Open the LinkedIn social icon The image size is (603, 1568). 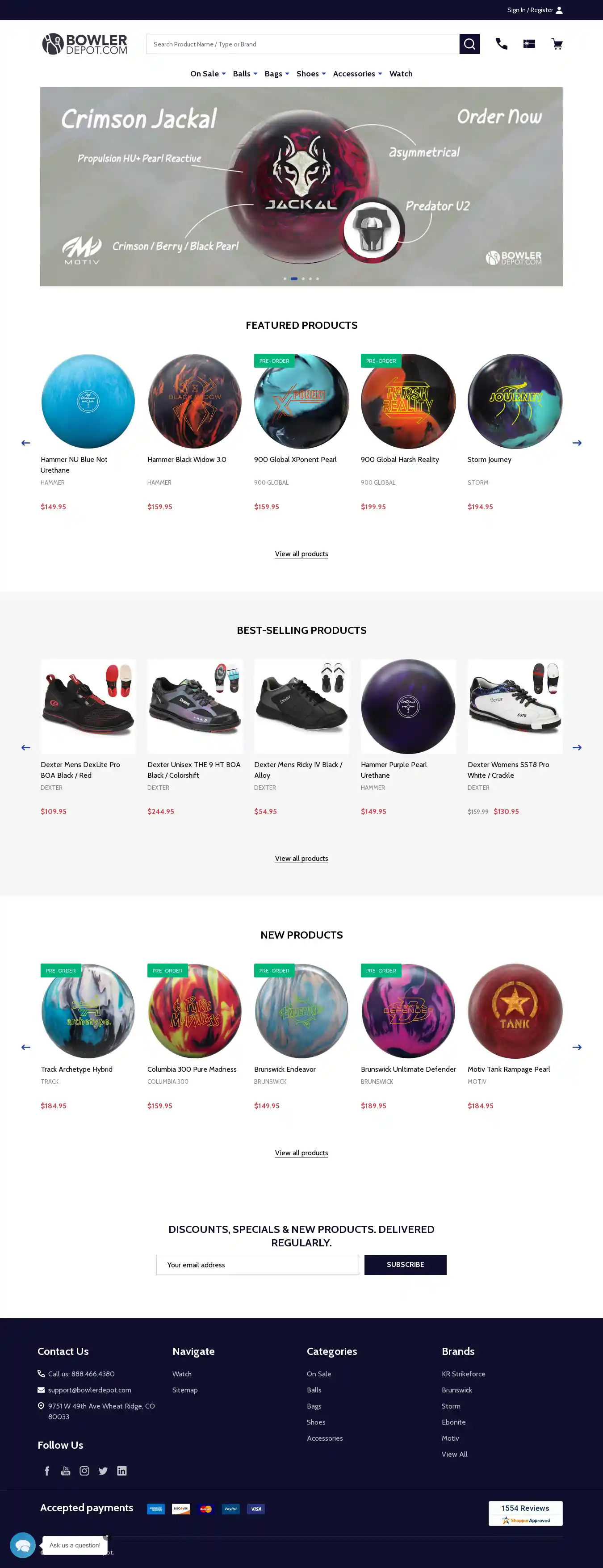click(121, 1471)
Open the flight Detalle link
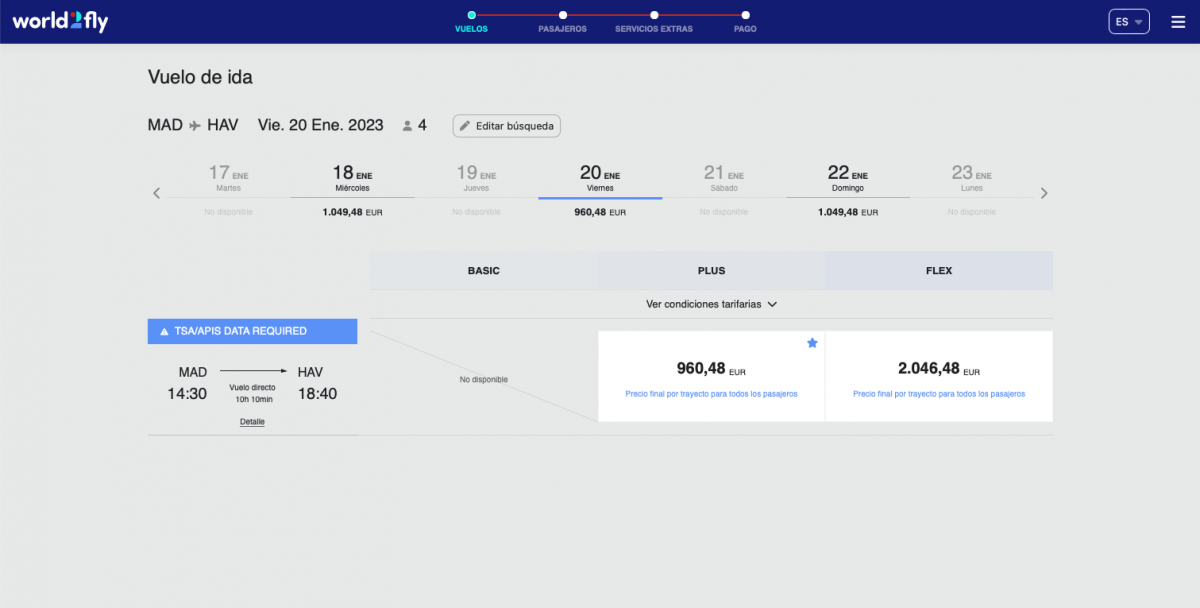This screenshot has height=608, width=1200. click(252, 422)
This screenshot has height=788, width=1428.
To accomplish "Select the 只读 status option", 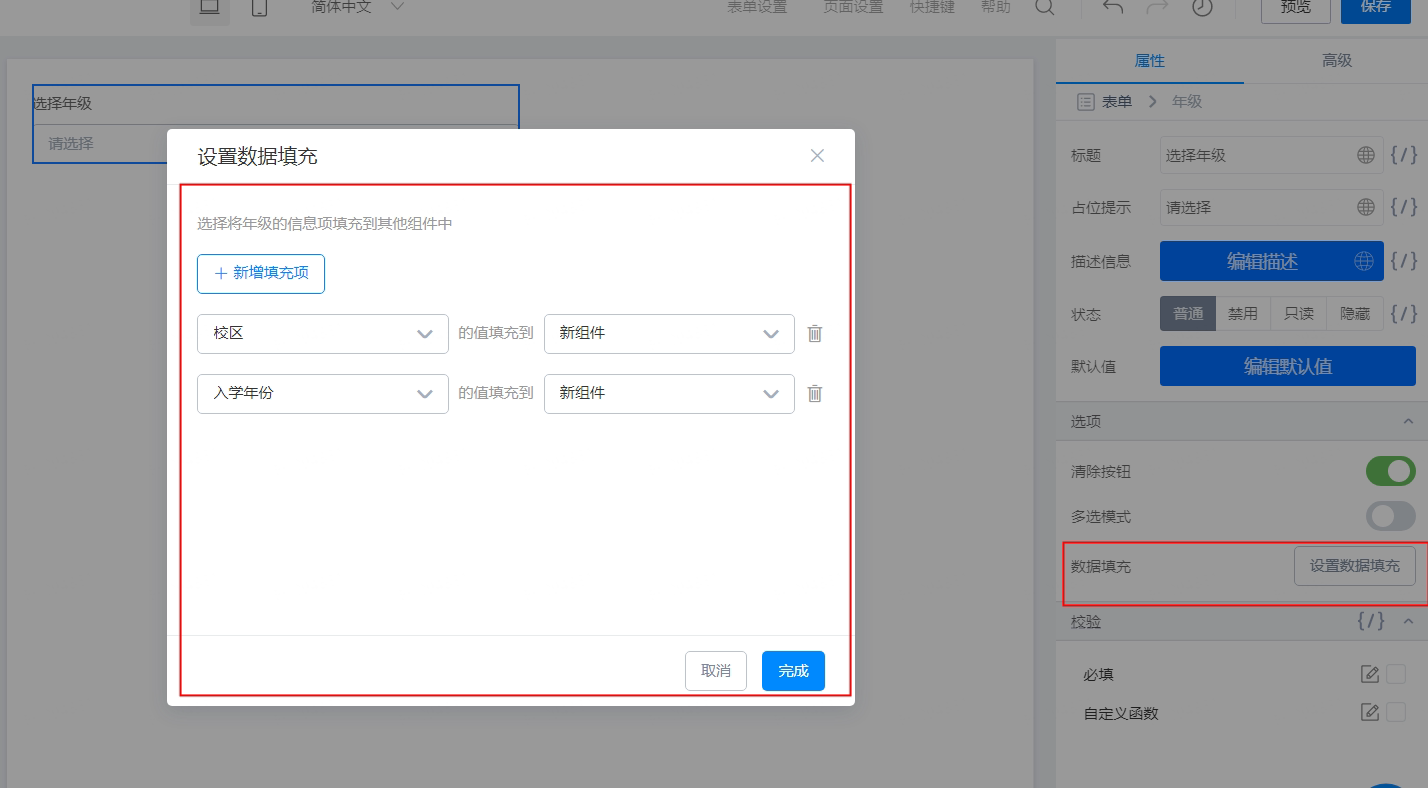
————————
→ **What you are asked to do**
In the copy you return, include exactly the lines from the one containing "Open the flight Detalle link" through the final line of the listing, and no pictures.

→ **Exercise result**
Open the flight Detalle link
This screenshot has height=608, width=1200. click(252, 422)
This screenshot has height=788, width=1428.
To accomplish "Select the 只读 status option", 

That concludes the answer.